*** Dataset records ***

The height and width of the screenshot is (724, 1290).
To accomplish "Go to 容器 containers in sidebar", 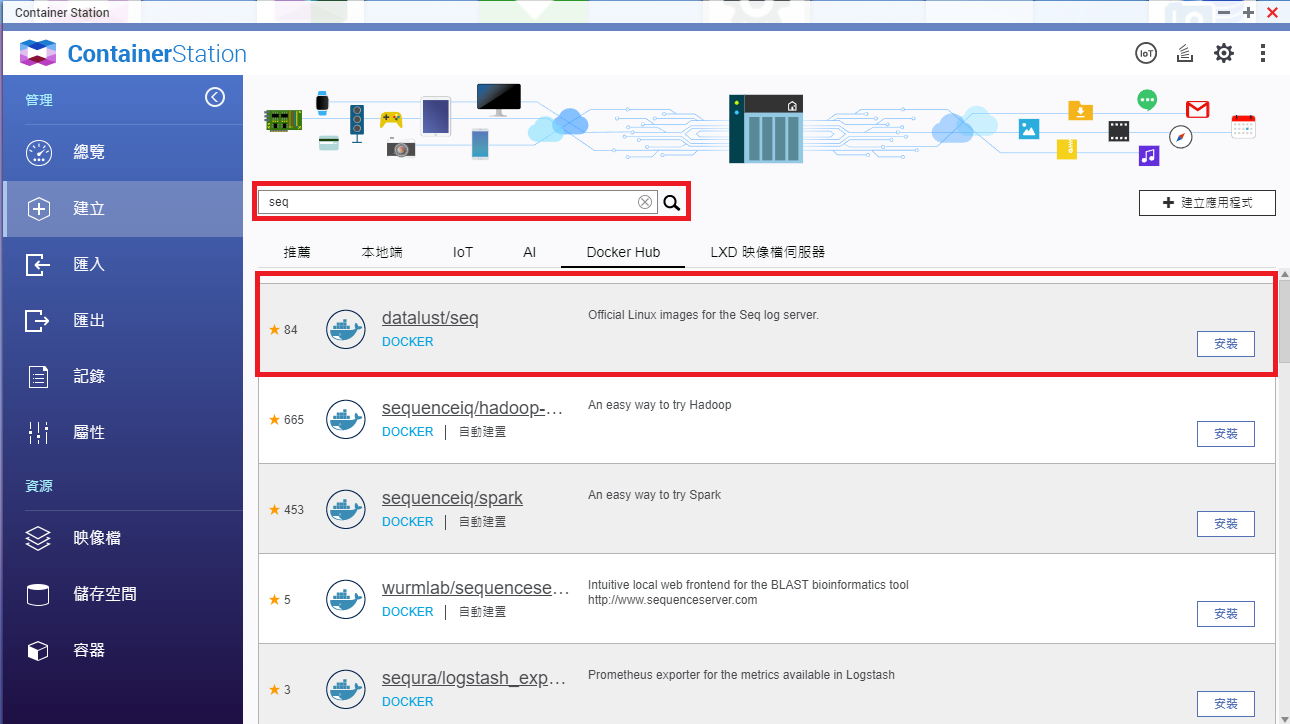I will coord(89,650).
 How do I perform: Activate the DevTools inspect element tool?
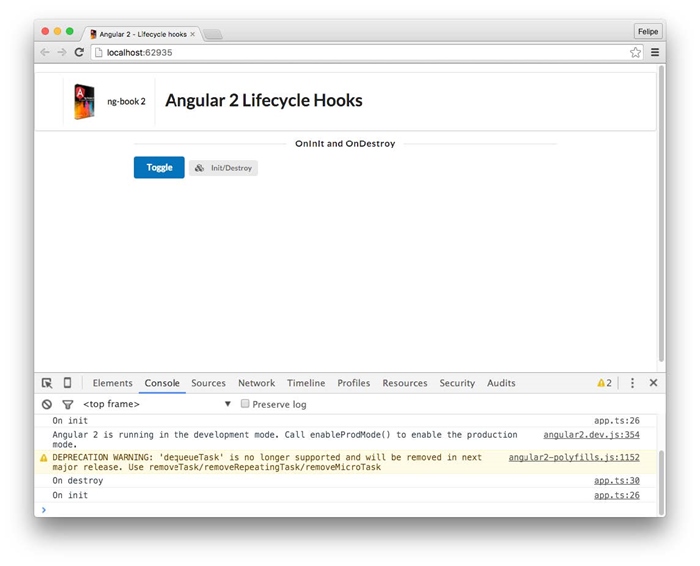47,383
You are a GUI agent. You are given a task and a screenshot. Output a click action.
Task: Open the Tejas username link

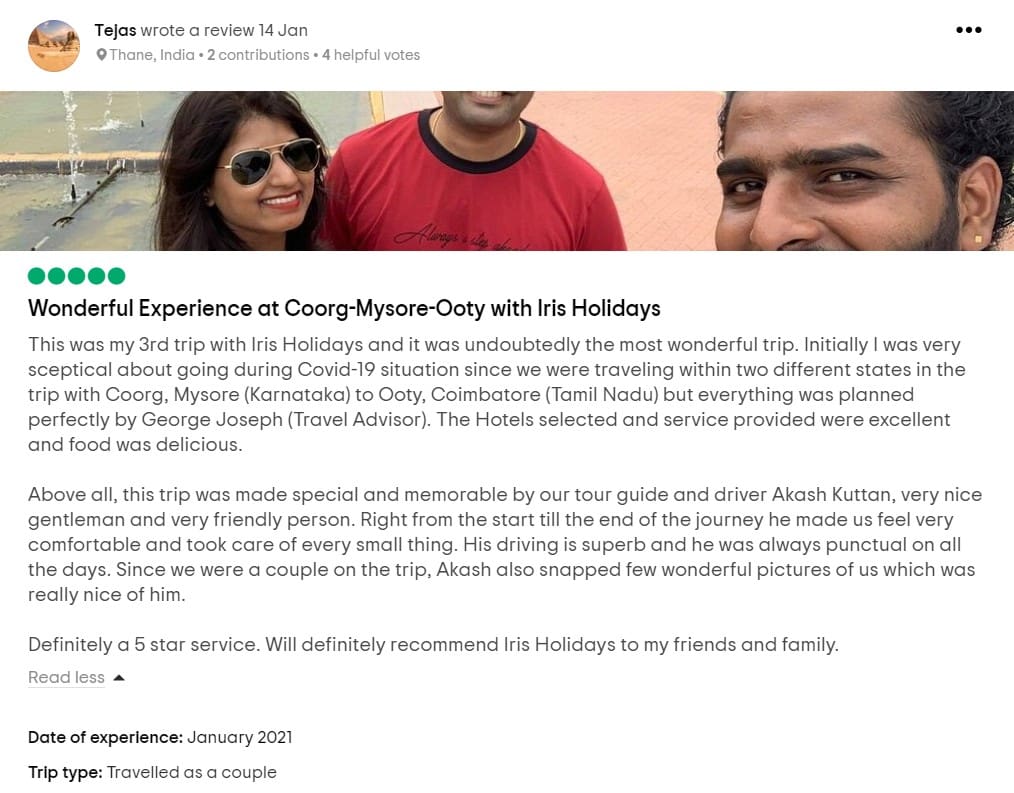coord(115,30)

***

This exercise requires the lines of the entries containing the string "screenshot".

Exercise output:
The height and width of the screenshot is (724, 1290).
You are a GUI agent. You are given a task and a screenshot. Output a click action.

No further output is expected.